その点に関しては、資料3の説明の際に、事務局からも問題提起させてい
ただきたいと思っております。
【村上部会長】
実は、専門部会の委員の中にも、青井高校を支援されている方がいら
っしゃいまして、この後の議事の中でも、取組については随時、御説明いただけると思い
ますので、議事を進めていきたいと思います。
先ほども説明したとおり、社会的・職業的自立支援教育プログラム事業と、中途退学未
然防止及び中途退学者等への支援事業という二つの枠組みで、青井高校に対する支援が行
われています。

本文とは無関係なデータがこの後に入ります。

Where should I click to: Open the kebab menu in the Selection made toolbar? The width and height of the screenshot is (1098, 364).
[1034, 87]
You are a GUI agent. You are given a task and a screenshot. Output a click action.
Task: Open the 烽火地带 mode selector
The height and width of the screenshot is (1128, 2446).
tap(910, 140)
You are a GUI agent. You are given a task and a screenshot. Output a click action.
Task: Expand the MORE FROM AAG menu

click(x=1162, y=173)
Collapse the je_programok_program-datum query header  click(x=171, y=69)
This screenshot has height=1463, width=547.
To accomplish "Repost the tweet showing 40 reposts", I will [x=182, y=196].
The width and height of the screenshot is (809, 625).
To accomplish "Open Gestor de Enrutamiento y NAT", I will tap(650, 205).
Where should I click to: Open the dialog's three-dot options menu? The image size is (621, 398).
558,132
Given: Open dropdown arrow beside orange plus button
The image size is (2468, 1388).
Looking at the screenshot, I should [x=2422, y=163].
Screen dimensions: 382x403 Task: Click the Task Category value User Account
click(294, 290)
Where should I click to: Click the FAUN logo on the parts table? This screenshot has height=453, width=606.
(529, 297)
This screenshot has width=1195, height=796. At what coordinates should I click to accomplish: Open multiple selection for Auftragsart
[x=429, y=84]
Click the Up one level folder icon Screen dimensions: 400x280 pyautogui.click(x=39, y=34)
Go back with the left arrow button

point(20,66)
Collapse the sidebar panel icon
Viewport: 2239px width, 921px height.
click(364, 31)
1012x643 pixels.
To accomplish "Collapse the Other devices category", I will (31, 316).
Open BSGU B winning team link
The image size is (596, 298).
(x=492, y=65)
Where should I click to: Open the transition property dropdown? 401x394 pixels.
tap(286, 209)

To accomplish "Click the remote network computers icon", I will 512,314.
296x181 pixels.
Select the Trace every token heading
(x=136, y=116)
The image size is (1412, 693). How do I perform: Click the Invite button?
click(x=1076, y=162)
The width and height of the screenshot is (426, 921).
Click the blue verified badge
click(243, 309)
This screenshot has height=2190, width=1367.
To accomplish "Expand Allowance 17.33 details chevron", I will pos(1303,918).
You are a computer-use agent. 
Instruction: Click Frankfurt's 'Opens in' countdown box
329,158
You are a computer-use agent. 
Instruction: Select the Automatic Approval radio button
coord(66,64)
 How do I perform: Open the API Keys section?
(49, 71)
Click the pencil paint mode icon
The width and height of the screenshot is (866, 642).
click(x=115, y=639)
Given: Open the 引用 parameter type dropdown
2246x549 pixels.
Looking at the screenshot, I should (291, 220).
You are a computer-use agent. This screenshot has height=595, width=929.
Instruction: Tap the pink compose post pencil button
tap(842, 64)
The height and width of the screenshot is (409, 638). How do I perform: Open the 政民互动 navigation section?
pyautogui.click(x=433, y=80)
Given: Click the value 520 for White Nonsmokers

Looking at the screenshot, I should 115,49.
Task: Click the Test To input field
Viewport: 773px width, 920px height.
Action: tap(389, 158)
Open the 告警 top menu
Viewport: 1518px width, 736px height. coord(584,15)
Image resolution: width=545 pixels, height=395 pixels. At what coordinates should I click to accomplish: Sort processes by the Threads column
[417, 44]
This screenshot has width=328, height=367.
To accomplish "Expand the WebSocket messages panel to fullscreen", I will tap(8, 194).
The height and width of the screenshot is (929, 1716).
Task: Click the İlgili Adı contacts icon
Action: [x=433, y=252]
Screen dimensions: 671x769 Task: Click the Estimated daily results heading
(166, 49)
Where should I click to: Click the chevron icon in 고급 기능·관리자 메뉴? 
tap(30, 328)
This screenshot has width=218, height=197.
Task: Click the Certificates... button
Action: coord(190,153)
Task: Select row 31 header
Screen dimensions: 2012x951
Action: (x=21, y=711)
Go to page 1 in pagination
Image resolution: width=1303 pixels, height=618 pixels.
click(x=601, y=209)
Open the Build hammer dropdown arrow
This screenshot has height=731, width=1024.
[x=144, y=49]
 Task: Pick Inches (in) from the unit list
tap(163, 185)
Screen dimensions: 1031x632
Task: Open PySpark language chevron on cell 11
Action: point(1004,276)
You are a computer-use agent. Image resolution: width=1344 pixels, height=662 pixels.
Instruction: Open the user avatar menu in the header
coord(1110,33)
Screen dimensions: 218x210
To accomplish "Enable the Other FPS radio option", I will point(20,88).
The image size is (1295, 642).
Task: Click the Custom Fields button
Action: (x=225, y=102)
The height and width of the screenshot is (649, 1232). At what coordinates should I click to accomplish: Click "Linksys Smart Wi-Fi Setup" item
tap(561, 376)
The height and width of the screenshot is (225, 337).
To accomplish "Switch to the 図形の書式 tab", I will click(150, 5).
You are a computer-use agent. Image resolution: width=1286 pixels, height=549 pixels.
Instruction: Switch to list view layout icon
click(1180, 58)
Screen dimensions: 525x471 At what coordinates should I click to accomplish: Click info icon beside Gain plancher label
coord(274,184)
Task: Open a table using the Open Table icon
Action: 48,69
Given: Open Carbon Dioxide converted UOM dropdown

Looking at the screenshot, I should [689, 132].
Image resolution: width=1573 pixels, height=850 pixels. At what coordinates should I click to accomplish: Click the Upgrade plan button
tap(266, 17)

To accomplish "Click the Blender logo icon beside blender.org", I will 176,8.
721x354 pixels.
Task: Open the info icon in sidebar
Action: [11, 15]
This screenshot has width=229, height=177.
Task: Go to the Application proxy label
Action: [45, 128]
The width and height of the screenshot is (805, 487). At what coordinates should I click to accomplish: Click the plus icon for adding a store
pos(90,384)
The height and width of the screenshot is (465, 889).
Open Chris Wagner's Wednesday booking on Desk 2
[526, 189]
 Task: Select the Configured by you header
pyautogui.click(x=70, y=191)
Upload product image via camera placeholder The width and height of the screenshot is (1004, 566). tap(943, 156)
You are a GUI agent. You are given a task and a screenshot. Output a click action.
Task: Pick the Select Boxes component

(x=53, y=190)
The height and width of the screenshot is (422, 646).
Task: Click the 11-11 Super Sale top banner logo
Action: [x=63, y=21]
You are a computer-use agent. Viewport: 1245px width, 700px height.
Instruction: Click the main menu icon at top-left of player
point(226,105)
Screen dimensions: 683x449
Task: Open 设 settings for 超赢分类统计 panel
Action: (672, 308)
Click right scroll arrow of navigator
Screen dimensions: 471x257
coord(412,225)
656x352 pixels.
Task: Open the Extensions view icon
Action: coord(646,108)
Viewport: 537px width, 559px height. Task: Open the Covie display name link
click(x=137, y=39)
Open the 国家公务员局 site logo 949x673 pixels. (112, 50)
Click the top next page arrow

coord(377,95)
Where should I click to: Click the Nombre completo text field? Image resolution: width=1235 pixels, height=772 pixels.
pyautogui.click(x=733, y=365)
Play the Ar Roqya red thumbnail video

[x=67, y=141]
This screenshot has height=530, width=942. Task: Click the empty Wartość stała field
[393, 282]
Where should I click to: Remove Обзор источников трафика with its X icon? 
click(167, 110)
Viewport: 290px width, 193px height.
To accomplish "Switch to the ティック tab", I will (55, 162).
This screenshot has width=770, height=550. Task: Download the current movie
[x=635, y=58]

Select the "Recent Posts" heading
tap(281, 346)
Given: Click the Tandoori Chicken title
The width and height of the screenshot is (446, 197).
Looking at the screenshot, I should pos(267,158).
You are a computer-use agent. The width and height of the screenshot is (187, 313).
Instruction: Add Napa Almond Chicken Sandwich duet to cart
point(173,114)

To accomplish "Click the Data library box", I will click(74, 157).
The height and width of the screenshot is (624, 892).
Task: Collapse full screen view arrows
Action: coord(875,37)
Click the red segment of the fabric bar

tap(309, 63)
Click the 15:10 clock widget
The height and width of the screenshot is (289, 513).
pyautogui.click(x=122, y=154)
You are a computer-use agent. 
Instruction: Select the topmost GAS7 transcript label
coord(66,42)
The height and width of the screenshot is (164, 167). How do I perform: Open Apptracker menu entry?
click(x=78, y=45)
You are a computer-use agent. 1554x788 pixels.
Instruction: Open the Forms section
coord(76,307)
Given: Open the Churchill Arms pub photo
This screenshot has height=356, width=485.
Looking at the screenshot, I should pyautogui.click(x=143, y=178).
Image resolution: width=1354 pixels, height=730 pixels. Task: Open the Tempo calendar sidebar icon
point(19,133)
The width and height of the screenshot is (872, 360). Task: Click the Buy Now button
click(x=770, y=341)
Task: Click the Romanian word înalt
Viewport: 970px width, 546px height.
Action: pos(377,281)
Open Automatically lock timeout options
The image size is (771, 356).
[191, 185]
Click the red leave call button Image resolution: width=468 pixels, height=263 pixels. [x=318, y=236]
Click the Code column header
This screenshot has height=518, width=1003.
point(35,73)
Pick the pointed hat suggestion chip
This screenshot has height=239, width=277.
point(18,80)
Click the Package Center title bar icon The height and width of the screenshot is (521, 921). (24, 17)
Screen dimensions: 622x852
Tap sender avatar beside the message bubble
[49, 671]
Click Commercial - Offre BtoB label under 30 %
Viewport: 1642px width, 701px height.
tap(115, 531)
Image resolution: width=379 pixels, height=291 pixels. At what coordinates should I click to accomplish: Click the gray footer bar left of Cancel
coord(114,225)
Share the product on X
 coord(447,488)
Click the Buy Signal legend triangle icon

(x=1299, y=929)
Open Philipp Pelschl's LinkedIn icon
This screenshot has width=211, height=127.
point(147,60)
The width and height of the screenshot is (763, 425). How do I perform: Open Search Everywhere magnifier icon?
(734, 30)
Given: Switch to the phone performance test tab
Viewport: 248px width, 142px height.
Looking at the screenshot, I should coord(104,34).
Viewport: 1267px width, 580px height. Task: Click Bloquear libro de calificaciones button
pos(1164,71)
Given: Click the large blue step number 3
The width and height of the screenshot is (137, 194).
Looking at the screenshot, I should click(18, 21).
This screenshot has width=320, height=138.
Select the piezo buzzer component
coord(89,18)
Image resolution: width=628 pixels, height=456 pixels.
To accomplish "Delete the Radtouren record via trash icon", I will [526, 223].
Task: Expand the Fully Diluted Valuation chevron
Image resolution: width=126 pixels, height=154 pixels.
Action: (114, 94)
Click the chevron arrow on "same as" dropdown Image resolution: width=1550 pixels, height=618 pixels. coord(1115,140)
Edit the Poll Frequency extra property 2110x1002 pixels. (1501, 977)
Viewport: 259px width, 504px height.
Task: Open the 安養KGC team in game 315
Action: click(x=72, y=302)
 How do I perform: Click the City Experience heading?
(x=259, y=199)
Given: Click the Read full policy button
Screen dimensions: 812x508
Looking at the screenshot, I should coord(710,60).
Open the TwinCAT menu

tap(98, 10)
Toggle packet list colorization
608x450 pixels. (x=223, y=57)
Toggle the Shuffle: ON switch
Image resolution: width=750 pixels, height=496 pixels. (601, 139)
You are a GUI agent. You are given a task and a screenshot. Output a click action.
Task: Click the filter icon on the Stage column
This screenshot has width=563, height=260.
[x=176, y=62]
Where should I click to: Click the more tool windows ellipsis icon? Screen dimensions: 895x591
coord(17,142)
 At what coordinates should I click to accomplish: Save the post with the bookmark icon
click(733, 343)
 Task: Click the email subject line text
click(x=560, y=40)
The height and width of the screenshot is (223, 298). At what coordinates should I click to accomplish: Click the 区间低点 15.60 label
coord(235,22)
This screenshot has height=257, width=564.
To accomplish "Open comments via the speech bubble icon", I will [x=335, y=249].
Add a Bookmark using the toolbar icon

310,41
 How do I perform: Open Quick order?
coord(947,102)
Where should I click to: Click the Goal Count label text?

まずは、資料3に基づいて、社会的・職業的自立支援教育プログラム事業
についての説明を事務局からお願いいたします。
【事務局】
生徒の「社会的・職業的自立」を、都立高校改革推進計画の第一次実施計
画の中に盛り込み、社会的・職業的自立支援教育プログラムを系統的に導入する高校を増
やそうと、これまで取組を進めてきたという経緯があります。
そうした取組に最初に賛同してくださったのは、柳委員が当時学校長を勤めていた芦花
高校でした。私どもの中では、芦花高校での取組は非常にうまくいったと評価しておりま
すし、生徒たちの様子も良い方に変容していったと思っています。その手法を、より多く
の高校で展開できないかと考え、次の対象校として青井高校への支援を開始したという経
緯がございます。芦花高校でうまくいった方法を、いわゆる進路多様校でも通用するよう
にするにはどうすべきか、ということを考えながら、藤田校長、前任の根本副校長、現任
の加藤副校長、浦部主幹教諭と私とで、3年間を通して行う系統的なキャリア教育プログ
ラムを作ってみようという試みを、平成25年度から始めました。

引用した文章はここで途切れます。